→ **AUFGABE 1**
Aktualisieren Sie in den Datenzeilen unten die Zeilen von der Zeile mit „You are a computer-use agent. 597x450 pixels.“ bis einschließlich der Zeile mit „Action: (x=221, y=10)“, indem Sie „Instruction“ durch „Goal“ ersetzen und alles Übrige unverändert lassen. Geben Sie diese Zeilen ohne die Bilder wieder.
━━━━━ TEXTAUSZUG ━━━━━
Nahaufnahme eines Lagerfeuers

Ich habe jet­zt eine App, die mich dazu motivieren soll, jeden Mor­gen ordentlich zu früh­stück­en. Oder jeden Son­ntag meine Eltern anzu­rufen. Oder andere wichtige Dinge zu tun. Haupt­sache, regelmäßig. Sie passt gut in ein Leben, das geprägt ist von Rou­ti­nen. Ein­mal die Woche schnei­de ich mir die Fin­gernägel und alle vier Wochen gehe ich zum Friseur. Ich achte darauf, dass meine Schnürsenkel immer ordentlich zuge­bun­den sind, ich trinke viel Tee und wenig Kaf­fee und alle Nase lang mache ich mal etwas Unvorherge­se­henes, damit es nicht allzu spröde zuge­ht in meinem Leben.

»Manche leben mit ein­er so erstaunlichen Rou­tine, dass es schw­er­fällt zu glauben, sie lebten zum ersten Mal.«
Stanis­law Jerzy Lec: »Alle unfrisierten Gedanken«

Ich glaube, ich bin damit ein Parade­beispiel für meine Gen­er­a­tion. Das Pfle­gen von Rou­ti­nen passt zu gut zu einem anderen Trend, den ich seit einiger Zeit für mich ent­deckt habe. Und das, obwohl er nicht ger­ade neu ist. Schon in den 90er-Jahren hat Faith Pop­corn, auf deren Namen ver­mut­lich Mil­lio­nen Frauen auf dieser Welt zurecht nei­disch sind, das »Cocoon­ing« als näch­stes großes Ding aus­gemacht — die Rück­kehr an Heim und Herd und zu Gebor­gen­heit und Idylle. Sie hat nicht Unrecht gehabt, aber selb­st wohl auch nur im Ansatz geah­nt, wie weit das mal gehen würde. Ganze Branchen stellen sich seit eini­gen Jahren darauf ein, dass wir nicht nur gerne zu Hause sind, son­dern auch alles von zu Hause aus machen wollen. Einkaufen, Sport, Kom­mu­nika­tion, Sex. Dass wir daran andere teil­haben lassen und wie selb­stver­ständlich am Cocoon­ing ander­er teil­haben, ist ein hüb­sch­er Trep­pen­witz des tech­nol­o­gis­chen Fortschritts.

Was wir da machen, kön­nte man als »Dig­i­tales Cocoon­ing« beze­ich­nen. Wir wollen uns einigeln in Ruhe und Gebor­gen­heit, in Rou­ti­nen und gemütlichem All­t­ag, in dem es warm ist, aber auch nicht zu warm bitte, in dem gedämpftes Licht scheint und von dem aus wir das Draußen nur als ver­huschte Schat­ten wahrnehmen. Haupt­sache, es gibt WLAN. Auf dem Plas­ma-Bild­schirm knis­tert das dig­i­tale Kam­in­feuer, und am meis­ten freuen wir uns darüber, dass wir dafür nicht mehr vor die Tür müssen zum Holz hacken.
━━━━━
→ **AUFGABE 2**
In welchem Jahrzehnt hat Faith Popcorn laut dem Text über Cocooning das »Cocooning« als nächstes großes Ding ausgemacht?
━━━━━ DATEN DER ÜBUNG ━━━━━
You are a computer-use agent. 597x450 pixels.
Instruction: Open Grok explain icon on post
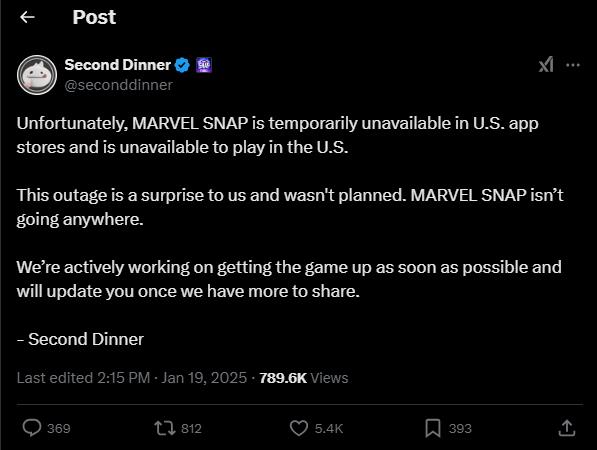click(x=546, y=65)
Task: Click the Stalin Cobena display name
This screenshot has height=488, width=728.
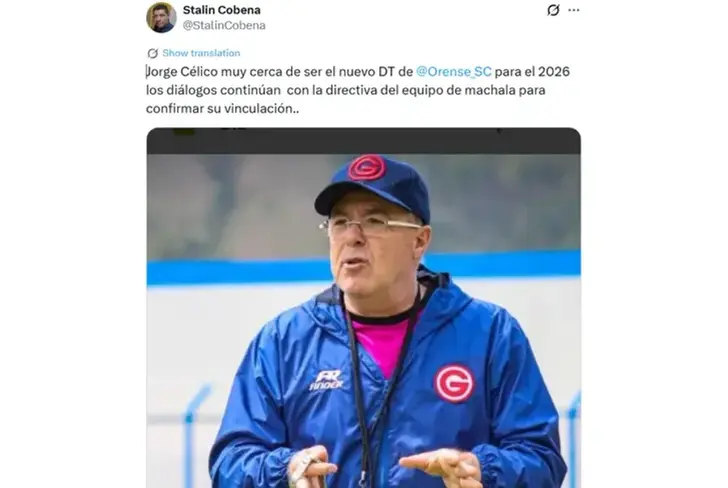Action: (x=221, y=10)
━━━━━
━━━━━ DATEN DER ÜBUNG ━━━━━
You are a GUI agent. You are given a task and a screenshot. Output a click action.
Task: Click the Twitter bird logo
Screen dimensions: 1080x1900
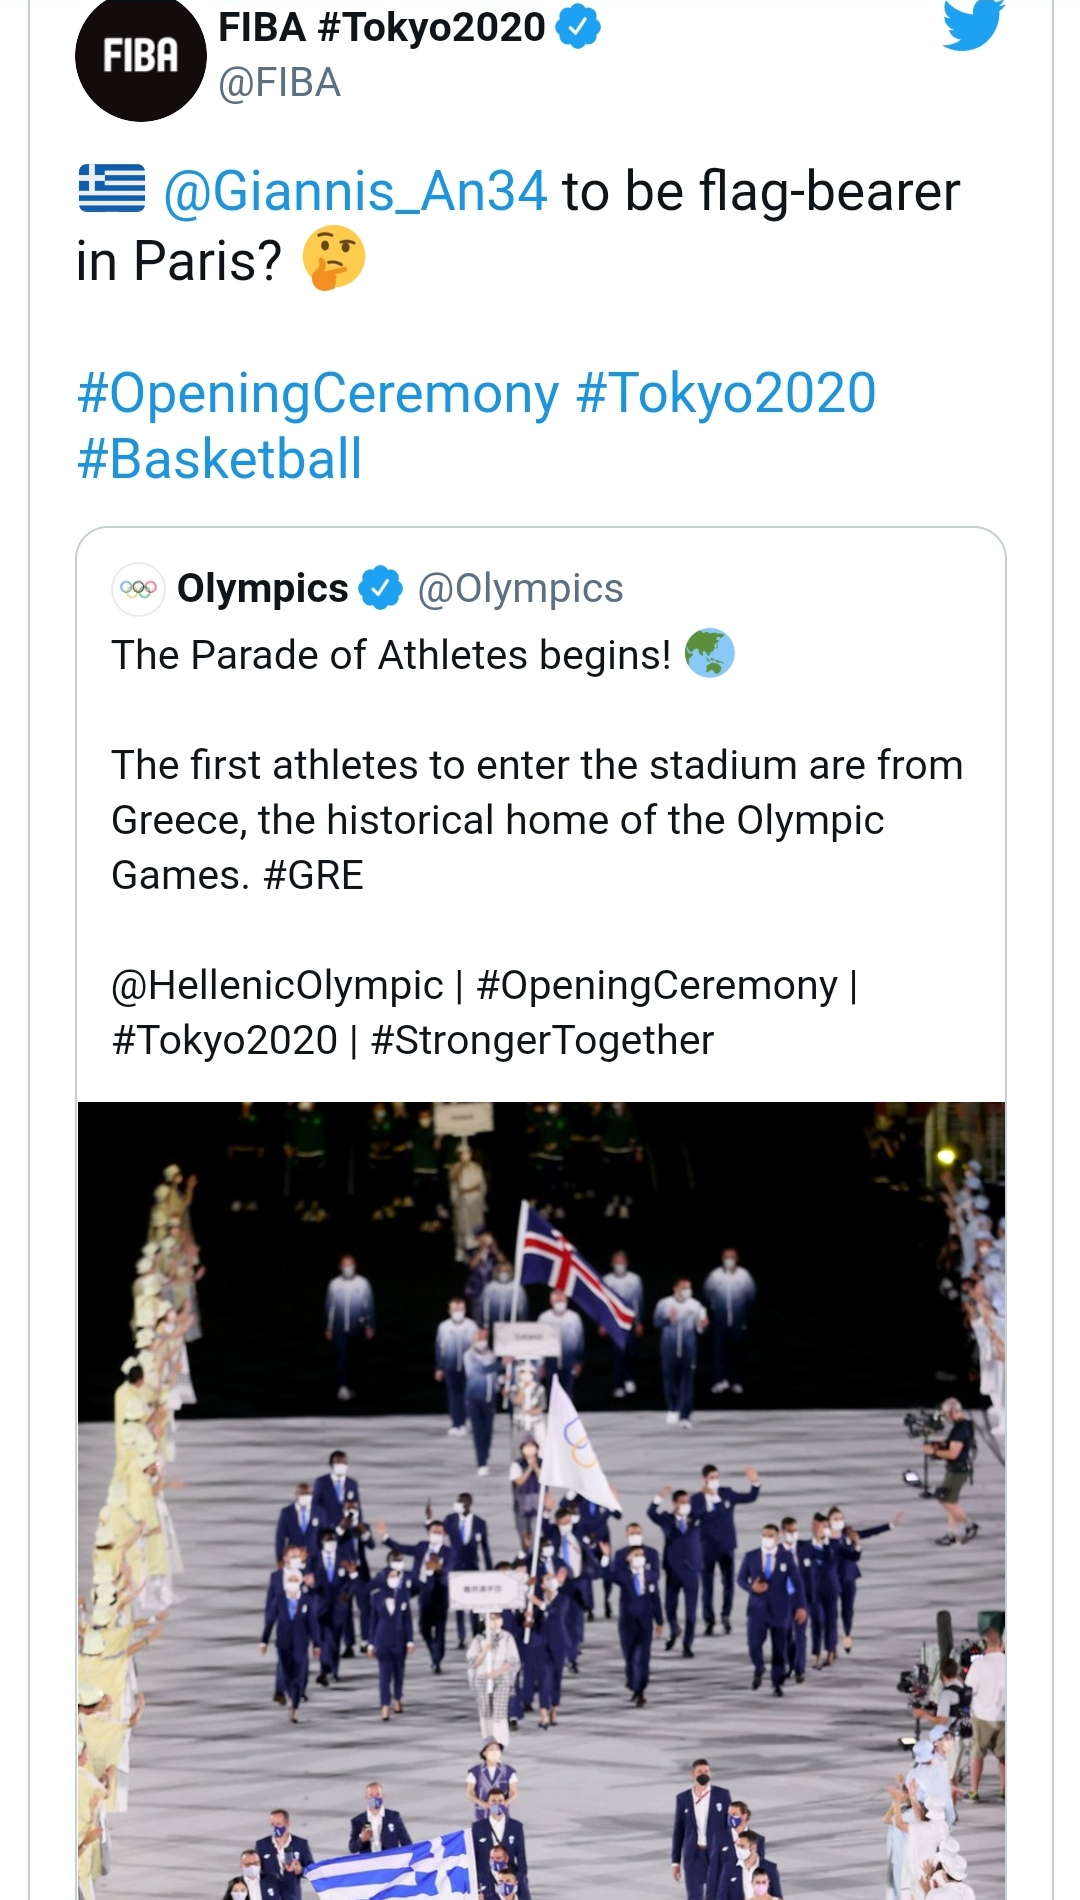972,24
━━━━━
→ **ERWARTETE ANTWORT 1**
You are a computer-use agent. 597x450 pixels.
Goal: Open Grok explain icon on post
click(x=546, y=65)
Task: Click the Stalin Cobena display name
This screenshot has height=488, width=728.
Action: (x=221, y=10)

→ **ERWARTETE ANTWORT 2**
In den 90er-Jahren.